For a house to become a home

The poor often spurn government housing programmes because they do not want to risk losing their social networks.

Written by Rohini Pande | Published:January 30, 2017 12:02 am
PMAY, Pradhan Mantri Awas Yojana, slum development, government housing programmes, government housing, government hosuing plan, urban housing, house for all, housing, indian express news, india news, indian express column n his New Year Eve address to the nation, the prime minister announced two new interest-subsidy schemes under the PMAY; some anticipate further breaks in the upcoming budget. (Representational image)

Today, a majority of the world’s population lives in cities, and the global urban population is on track to double by 2050.

In much of the developing world, the first residence for a migrant in the city is in the slum. Life here is often fraught with significant health risks. The illegal nature of housing makes slum dwellers susceptible to extortion by slumlords on the one hand and government officers on the other. The fact that slums are often located on prime real estate compounds the problem: Governments lose significant revenues they could otherwise redistribute to the poor.

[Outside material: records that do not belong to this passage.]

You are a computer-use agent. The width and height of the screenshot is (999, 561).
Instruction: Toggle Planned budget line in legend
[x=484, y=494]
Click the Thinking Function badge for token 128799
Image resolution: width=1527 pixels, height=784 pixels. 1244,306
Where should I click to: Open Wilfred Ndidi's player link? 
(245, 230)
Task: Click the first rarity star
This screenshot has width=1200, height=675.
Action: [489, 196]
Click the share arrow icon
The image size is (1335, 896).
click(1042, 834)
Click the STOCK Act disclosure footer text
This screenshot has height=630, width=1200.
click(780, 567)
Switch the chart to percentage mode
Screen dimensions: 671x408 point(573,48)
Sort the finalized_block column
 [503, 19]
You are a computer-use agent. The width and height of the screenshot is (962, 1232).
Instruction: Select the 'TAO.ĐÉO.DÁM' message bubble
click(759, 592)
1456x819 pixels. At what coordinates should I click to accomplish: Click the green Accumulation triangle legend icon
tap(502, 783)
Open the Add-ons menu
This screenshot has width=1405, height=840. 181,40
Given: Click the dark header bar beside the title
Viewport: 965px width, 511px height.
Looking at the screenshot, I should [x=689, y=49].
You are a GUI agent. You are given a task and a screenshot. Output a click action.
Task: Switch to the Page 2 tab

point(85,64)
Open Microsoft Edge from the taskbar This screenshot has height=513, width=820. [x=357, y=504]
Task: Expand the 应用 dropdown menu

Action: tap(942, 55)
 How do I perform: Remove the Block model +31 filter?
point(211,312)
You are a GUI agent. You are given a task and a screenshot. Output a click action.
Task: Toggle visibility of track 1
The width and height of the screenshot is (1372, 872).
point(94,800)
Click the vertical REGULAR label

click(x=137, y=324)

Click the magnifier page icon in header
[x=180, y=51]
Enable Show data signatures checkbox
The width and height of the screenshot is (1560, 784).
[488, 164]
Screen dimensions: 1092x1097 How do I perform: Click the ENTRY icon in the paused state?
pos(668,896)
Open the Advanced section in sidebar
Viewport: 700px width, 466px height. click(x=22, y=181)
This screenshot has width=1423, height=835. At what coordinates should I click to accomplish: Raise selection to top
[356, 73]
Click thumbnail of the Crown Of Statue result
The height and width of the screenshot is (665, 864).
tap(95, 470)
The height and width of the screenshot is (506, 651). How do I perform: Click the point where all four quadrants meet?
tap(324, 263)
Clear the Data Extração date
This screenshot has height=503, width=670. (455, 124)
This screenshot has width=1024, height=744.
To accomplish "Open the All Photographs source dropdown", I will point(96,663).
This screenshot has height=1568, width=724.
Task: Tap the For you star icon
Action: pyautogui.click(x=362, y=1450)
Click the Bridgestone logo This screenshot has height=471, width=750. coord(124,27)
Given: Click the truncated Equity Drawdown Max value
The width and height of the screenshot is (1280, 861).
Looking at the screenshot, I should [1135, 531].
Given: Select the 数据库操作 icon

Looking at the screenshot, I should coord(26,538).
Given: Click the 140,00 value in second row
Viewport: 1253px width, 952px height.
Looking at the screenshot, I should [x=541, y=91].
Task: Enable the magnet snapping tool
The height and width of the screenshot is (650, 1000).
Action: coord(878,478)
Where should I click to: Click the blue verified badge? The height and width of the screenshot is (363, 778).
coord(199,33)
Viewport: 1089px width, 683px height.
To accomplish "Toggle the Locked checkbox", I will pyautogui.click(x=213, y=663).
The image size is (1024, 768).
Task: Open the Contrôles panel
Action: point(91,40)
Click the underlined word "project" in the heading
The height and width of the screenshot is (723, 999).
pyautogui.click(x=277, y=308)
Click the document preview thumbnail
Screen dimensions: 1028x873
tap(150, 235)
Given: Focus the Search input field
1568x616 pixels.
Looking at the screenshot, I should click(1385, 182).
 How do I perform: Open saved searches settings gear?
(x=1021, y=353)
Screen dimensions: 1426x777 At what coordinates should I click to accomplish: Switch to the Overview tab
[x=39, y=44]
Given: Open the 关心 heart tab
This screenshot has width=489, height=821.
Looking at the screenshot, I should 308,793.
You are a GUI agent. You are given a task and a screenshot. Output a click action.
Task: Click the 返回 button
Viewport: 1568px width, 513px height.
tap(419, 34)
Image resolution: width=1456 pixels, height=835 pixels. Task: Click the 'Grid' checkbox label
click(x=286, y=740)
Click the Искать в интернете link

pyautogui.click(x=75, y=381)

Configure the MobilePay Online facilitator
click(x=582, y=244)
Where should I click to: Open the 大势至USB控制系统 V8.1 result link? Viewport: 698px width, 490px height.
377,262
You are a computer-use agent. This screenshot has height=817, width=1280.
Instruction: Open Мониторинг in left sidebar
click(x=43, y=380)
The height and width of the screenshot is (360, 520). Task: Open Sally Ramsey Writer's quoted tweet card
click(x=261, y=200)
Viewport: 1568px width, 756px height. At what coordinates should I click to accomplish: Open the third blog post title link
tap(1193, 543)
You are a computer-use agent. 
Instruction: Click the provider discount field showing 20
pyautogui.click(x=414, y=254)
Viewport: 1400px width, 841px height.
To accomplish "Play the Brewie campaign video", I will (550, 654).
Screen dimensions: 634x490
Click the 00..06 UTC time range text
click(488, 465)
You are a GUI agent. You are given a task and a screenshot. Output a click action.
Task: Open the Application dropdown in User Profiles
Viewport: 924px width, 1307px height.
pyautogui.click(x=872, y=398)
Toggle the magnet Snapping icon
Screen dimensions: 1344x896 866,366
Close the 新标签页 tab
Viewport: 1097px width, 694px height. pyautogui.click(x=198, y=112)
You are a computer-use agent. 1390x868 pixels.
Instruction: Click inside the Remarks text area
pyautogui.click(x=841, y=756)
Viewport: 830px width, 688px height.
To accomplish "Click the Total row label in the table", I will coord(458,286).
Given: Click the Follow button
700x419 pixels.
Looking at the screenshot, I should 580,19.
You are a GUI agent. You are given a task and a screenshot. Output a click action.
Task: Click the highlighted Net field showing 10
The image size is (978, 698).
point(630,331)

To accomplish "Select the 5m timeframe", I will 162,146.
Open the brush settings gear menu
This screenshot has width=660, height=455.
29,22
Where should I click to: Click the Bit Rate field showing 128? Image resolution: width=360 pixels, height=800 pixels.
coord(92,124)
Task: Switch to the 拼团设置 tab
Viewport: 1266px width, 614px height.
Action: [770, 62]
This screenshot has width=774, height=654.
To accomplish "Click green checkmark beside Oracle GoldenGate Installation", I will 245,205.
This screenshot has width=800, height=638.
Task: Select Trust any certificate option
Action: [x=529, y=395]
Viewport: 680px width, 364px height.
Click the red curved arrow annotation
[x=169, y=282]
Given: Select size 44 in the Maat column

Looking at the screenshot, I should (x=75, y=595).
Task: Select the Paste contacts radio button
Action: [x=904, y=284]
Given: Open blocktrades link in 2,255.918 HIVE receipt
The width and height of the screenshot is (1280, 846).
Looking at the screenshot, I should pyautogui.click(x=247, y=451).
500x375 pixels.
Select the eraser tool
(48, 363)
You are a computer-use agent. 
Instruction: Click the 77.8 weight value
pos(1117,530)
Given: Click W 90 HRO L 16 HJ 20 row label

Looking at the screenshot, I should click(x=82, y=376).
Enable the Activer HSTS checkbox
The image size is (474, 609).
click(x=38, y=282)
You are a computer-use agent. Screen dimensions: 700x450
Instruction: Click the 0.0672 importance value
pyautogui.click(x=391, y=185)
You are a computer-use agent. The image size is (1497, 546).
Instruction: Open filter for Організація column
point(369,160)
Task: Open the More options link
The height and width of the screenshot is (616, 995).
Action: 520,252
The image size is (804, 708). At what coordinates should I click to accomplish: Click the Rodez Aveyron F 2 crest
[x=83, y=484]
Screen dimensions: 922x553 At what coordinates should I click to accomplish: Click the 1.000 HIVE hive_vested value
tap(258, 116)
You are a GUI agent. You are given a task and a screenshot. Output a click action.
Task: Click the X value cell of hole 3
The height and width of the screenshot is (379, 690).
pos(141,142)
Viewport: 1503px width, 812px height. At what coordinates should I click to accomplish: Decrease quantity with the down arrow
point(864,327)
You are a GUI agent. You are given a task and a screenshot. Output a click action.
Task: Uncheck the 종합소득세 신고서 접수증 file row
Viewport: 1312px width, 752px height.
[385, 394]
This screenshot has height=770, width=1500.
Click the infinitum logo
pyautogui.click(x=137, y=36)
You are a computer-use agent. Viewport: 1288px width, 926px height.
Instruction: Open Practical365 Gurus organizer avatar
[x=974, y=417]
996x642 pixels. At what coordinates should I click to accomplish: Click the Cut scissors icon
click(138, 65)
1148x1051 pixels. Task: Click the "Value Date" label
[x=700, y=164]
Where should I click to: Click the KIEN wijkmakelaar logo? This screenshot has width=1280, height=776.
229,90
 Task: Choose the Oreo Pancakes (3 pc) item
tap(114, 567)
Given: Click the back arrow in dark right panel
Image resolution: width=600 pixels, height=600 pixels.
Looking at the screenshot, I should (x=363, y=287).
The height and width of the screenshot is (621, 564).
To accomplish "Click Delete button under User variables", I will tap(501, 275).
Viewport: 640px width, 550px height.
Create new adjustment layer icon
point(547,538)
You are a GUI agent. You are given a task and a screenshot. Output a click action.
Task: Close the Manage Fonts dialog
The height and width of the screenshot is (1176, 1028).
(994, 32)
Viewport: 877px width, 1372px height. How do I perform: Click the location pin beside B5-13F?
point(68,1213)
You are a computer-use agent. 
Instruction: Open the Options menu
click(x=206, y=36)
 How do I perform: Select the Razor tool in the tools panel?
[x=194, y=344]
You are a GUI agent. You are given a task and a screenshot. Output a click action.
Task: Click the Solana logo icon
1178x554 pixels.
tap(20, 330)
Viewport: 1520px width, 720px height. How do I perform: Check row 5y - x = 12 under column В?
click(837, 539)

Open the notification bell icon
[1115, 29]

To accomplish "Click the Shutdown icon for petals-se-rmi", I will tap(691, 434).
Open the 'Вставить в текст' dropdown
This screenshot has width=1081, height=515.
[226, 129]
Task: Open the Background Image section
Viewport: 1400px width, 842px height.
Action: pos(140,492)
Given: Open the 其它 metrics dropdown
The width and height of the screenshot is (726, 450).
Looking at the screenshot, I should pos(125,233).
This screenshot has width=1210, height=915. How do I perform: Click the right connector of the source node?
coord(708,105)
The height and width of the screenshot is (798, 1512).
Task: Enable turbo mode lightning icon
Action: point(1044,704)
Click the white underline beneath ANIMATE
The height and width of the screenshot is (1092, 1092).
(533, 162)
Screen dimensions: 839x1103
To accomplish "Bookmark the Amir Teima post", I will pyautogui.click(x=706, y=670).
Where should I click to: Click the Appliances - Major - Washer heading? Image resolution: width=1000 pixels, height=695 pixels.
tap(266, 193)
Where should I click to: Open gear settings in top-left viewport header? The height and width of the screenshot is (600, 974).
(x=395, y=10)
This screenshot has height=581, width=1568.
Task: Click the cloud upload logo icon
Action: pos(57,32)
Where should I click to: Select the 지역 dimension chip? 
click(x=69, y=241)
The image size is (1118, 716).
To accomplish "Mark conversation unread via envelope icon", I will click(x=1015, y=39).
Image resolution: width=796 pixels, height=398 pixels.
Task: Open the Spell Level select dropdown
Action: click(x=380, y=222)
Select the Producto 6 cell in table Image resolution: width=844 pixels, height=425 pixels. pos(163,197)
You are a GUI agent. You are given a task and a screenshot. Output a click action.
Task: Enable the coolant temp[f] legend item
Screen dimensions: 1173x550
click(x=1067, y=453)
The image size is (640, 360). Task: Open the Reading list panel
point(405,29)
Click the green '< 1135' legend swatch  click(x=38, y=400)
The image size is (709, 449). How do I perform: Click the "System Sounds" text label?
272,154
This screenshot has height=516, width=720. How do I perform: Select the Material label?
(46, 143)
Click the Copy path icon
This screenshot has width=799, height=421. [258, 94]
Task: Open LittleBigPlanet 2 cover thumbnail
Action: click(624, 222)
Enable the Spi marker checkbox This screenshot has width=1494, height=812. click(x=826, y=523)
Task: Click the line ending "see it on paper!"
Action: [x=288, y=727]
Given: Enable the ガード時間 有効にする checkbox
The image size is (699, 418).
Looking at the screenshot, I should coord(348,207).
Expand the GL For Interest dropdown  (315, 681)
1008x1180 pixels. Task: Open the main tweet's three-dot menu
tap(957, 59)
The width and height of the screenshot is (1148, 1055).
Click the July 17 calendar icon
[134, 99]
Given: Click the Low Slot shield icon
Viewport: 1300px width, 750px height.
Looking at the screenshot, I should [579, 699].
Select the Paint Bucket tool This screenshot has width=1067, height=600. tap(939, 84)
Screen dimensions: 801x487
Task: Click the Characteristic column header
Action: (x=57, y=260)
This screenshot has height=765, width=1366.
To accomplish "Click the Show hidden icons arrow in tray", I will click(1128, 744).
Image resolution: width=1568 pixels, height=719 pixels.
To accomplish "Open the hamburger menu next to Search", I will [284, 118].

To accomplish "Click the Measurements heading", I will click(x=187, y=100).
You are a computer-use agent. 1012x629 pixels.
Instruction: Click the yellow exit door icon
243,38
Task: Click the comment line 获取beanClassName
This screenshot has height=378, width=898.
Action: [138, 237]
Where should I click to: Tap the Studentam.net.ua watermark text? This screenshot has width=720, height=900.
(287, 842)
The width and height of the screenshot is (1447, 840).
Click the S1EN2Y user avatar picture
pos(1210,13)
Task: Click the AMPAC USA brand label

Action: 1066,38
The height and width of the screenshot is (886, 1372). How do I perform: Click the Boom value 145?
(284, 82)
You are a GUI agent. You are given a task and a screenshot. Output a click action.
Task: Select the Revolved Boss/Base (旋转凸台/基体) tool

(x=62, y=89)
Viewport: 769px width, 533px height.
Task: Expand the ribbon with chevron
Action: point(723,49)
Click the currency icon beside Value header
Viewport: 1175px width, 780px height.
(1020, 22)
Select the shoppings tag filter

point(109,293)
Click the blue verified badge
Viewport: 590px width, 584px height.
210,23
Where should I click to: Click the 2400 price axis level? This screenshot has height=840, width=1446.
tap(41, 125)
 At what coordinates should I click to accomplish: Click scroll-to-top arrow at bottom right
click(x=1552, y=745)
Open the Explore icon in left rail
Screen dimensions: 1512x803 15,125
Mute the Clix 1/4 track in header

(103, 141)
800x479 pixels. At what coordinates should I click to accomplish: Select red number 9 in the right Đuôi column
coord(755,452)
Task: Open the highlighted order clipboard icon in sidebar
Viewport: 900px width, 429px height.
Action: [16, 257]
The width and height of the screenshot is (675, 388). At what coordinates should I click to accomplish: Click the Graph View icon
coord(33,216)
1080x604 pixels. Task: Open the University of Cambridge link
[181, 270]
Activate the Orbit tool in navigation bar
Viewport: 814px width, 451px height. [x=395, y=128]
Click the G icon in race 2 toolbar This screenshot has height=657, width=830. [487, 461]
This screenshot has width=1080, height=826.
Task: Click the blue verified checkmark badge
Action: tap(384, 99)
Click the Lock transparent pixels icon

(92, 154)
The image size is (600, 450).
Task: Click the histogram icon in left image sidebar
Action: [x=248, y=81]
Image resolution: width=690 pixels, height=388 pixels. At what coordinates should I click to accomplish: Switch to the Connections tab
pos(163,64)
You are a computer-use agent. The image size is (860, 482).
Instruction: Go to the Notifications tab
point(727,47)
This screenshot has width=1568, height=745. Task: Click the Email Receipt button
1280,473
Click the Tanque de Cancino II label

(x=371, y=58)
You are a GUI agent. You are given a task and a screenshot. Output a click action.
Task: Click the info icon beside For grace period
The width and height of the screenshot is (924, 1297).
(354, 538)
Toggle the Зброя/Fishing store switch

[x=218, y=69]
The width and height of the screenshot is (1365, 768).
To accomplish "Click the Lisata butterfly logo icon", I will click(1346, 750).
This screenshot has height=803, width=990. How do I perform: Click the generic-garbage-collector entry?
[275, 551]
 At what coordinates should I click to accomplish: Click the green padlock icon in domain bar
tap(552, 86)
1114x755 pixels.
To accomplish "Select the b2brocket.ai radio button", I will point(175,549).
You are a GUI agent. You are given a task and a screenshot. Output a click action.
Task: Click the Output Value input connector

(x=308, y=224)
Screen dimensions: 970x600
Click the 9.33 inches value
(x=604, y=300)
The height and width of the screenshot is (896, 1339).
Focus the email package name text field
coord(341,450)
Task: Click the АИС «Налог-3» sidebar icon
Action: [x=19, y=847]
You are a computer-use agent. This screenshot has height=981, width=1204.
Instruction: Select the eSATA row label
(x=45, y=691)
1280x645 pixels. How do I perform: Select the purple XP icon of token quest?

Reflecting these realities, the agenda of “Make cities inclusive, safe, resilient and sustainable”, which was enshrined in the UN’s Sustainable Development Goal 11, was complemented in the October 2016 Habitat III summit in Quito, Ecuador by a “New Urban Agenda” of giving slum dwellers upgraded housing with basic services by 2030. How to accomplish such ambitious goals? A common approach is to build higher quality, affordable housing for the poor on the city’s periphery. This is a central pillar of the Indian government’s housing initiative, the Pradhan Mantri Awas Yojana (PMAY), which aims to achieve “Housing for all by 2022”.

But a report in May last year put the vacancy in urban housing built under the PMAY at 23 per cent. Why are slum dwellers and new urban migrants rejecting this housing? One possibility is the lack of affordable housing finance. In his New Year Eve address to the nation, the prime minister announced two new interest-subsidy schemes under the PMAY; some anticipate further breaks in the upcoming budget. But reality is more complex. In my research with Sharon Barnhardt of Flame University and Erica Field of Duke University, we tracked female beedi workers drawn from Ahmedabad’s slums who had entered a lottery to receive improved housing at far below market cost, 12 km from the city centre. In 2007, 14 years after the lottery winners received their houses, we conducted detailed surveys with lottery participants.

Winning the lottery represented a financial windfall and a chance for home ownership in cleaner, safer environs. The monthly mortgage payments, which were guaranteed for 20 years, were roughly half the monthly rent that the lottery participants paid for their slum dwellings. Yet, 34 per cent of the winners chose not to move to the colony. A further 32 per cent returned to the slums within 10 years.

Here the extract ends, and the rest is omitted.